There are other issues I have with the Austrians but this is good enough for a start.

BTW I didn't vote in the poll as I think that they are part crap part non-crap. Even turds contain a speck of gold now and again.
 
Did they have owt to do with the Vienna circle? Seems a number of points at which their positivism would overlap, but iirc a fair few of the Vienna circle were Marxists so maybe that's not the case...
 
but in reality a bank can simply type a few numbers into a computer and credit a borrowers account with however much they want.

This is a common misconception that seems to be rife within the left and particularly the occupy movement at the moment

It's absolute rubbish however and stymies any kind of proper understanding, and therefore also any grounded critical analysis, of the banking & credit systems

At both the systemic and individual level the credit system and lending is dependent upon money (and by extension other forms of value) circulating. If it doesn't circulate in the 'right' quantities to the 'right' places at the 'right' times, the conditions for lending do not exist and no amount of typing numbers into a computer can create, replicate or magic into existence this material base that lending is dependent on
 
I assumed ItWillNeverWork was referring to how loose the banks were with their lending, y'know sub prime mortgages, as well as their novel accounting techniques that allowed them to present future projections as actual assets and how that invalidates the Austrian schools neat little notion of the market regulating credit.
 
Nah, the point was a reference to how credit/money is created, not what is subsequently done with it

As to novel accounting techniques - all financial assets are is a reflection of projected future income streams, so in principle there's nothing outlandish about recognising an asset in the here and now based on cashflows in the future

The problem is that the market is never able to see the absurdity behind a lot of these projections/estimates and instead of moderating them in the way that market champions suggest it does, it ends up facilitating the compounding of the situation and instead of regulating this nonsense it lends it legitimacy and makes bubbles out of it.

But it can never do anything other than that, when capital roams around and looks for more and more autonomous ways of capturing a share of value created elsewhere, the sheer momentum of it means there's no room for the kind of timely 'market logic' and correctional regulating ability that the theorists, in the face of increasingly regular crisis, continue to imbibe it with

obligatory marx quote:-

marx in ch17 of theories of surplus value said:
In the crises of the world market, the contradictions and antagonisms of bourgeois production are strikingly revealed. Instead of investigating the nature of the conflicting elements which errupt in the catastrophe, the apologists content themselves with denying the catastrophe itself and insisting, in the face of their regular and periodic recurrence, that if production were carried on according to the textbooks, crises would never occur. Thus the apologetics consist in the falsification of the simplest economic relations, and particularly in clinging to the concept of unity in the face of contradiction
 
This is a common misconception that seems to be rife within the left and particularly the occupy movement at the moment

It's absolute rubbish however and stymies any kind of proper understanding, and therefore also any grounded critical analysis, of the banking & credit systems

At both the systemic and individual level the credit system and lending is dependent upon money (and by extension other forms of value) circulating.
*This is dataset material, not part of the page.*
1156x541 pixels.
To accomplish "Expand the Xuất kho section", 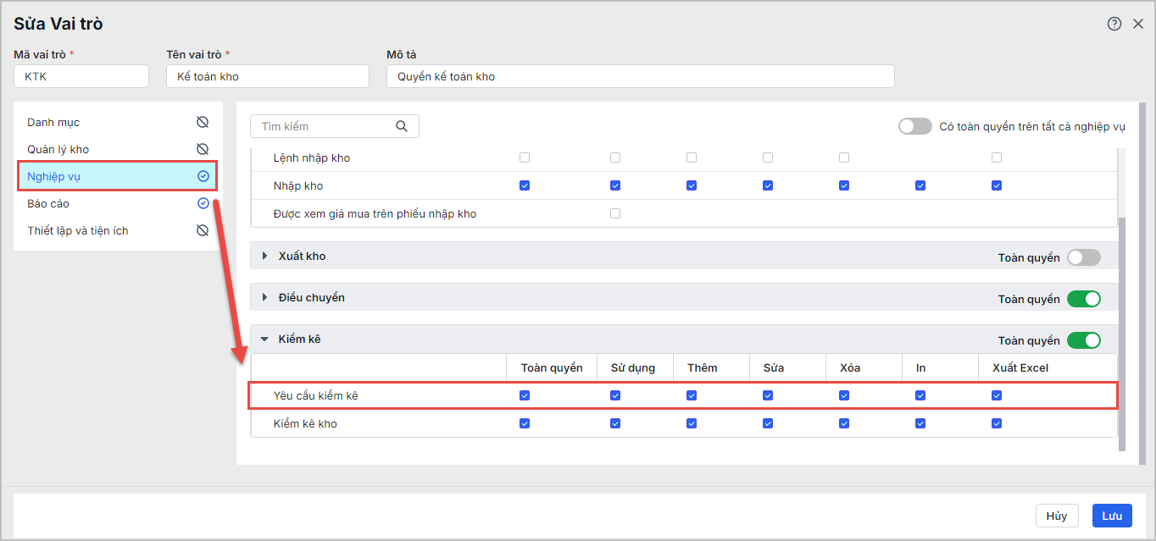I will point(265,256).
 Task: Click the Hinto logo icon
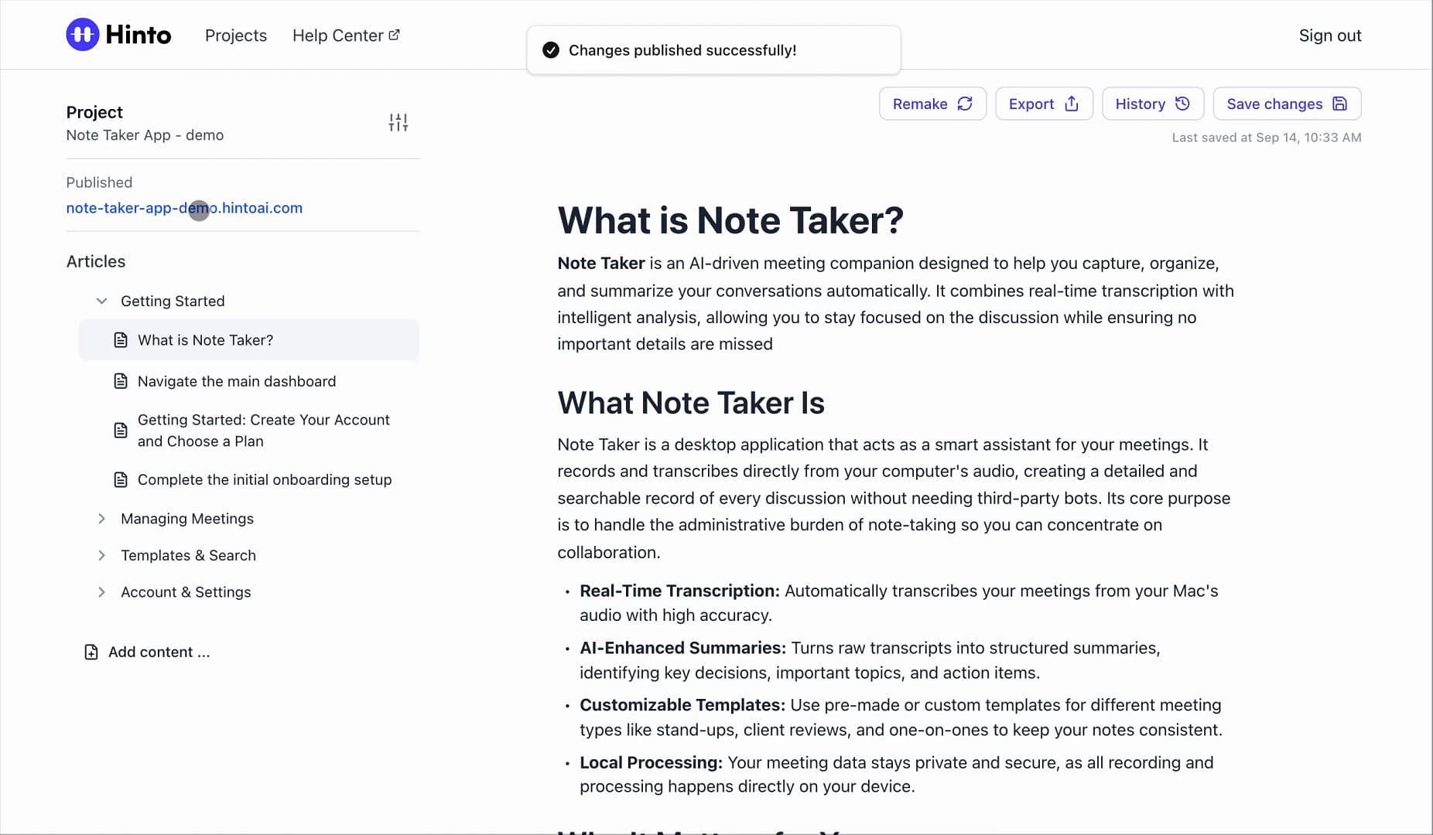tap(83, 35)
If it doesn't circulate in the 'right' quantities to the 'right' places at the 'right' times, the conditions for lending do not exist and no amount of typing numbers into a computer can create, replicate or magic into existence this material base that lending is dependent on

I don't see how this invalidates my point. If my bank increases my overdraft then they can do so with a few taps on the keyboard. The money supply has been increased has it not?
 
I don't see how this invalidates my point. If my bank increases my overdraft then they can do so with a few taps on the keyboard. The money supply has been increased has it not?

No, because what they're doing is crediting you is "already-existing money". Your bank can't create money, only the central bank can do that.
 
No, because what they're doing is crediting you is "already-existing money". Your bank can't create money, only the central bank can do that.

This is what I disagree with - the multiplier model. I go along with the theory of endogenous money that Steve Keen writes about. I'll try and fish out the study, but in one of Keen's lectures on his website, he mentions some empirical research that was done showing how base money expands after the expansion of other measures of money; implying that central banks do not have as much control over the money supply as they think.
 
From Keen's "The Roving Cavaliers of Credit":

http://www.debtdeflation.com/blogs/2009/01/31/therovingcavaliersofcredit/

Two hypotheses about the nature of money can be derived from the money multiplier model:

1. The creation of credit money should happen after the creation of government money. In the model, the banking system can’t create credit until it receives new deposits from the public (that in turn originate from the government) and therefore finds itself with excess reserves that it can lend out. Since the lending, depositing and relending process takes time, there should be a substantial time lag between an injection of new government-created money and the growth of credit money.

2. The amount of money in the economy should exceed the amount of debt, with the difference representing the government’s initial creation of money. In the example above, the total of all bank deposits tapers towards $10,000, the total of loans converges to $9,000, and the difference is $1,000, which is the amount of initial government money injected into the system. Therefore the ratio of Debt to Money should be less than one, and close to (1-Reserve Ratio): in the example above, D/M=0.9, which is 1 minus the reserve ratio of 10% or 0.1.

Both these hypotheses are strongly contradicted by the data.

Testing the first hypothesis takes some sophisticated data analysis, which was done by two leading neoclassical economists in 1990.[3] If the hypothesis were true, changes in M0 should precede changes in M2. ... Their empirical conclusion was just the opposite: rather than fiat money being created first and credit money following with a lag, the sequence was reversed: credit money was created first, and fiat money was then created about a year later:

[...]

Thus rather than credit money being created with a lag after government money, the data shows that credit money is created first, up to a year before there are changes in base money. This contradicts the money multiplier model of how credit and debt are created: rather than fiat money being needed to “seed” the credit creation process, credit is created first and then after that, base money changes.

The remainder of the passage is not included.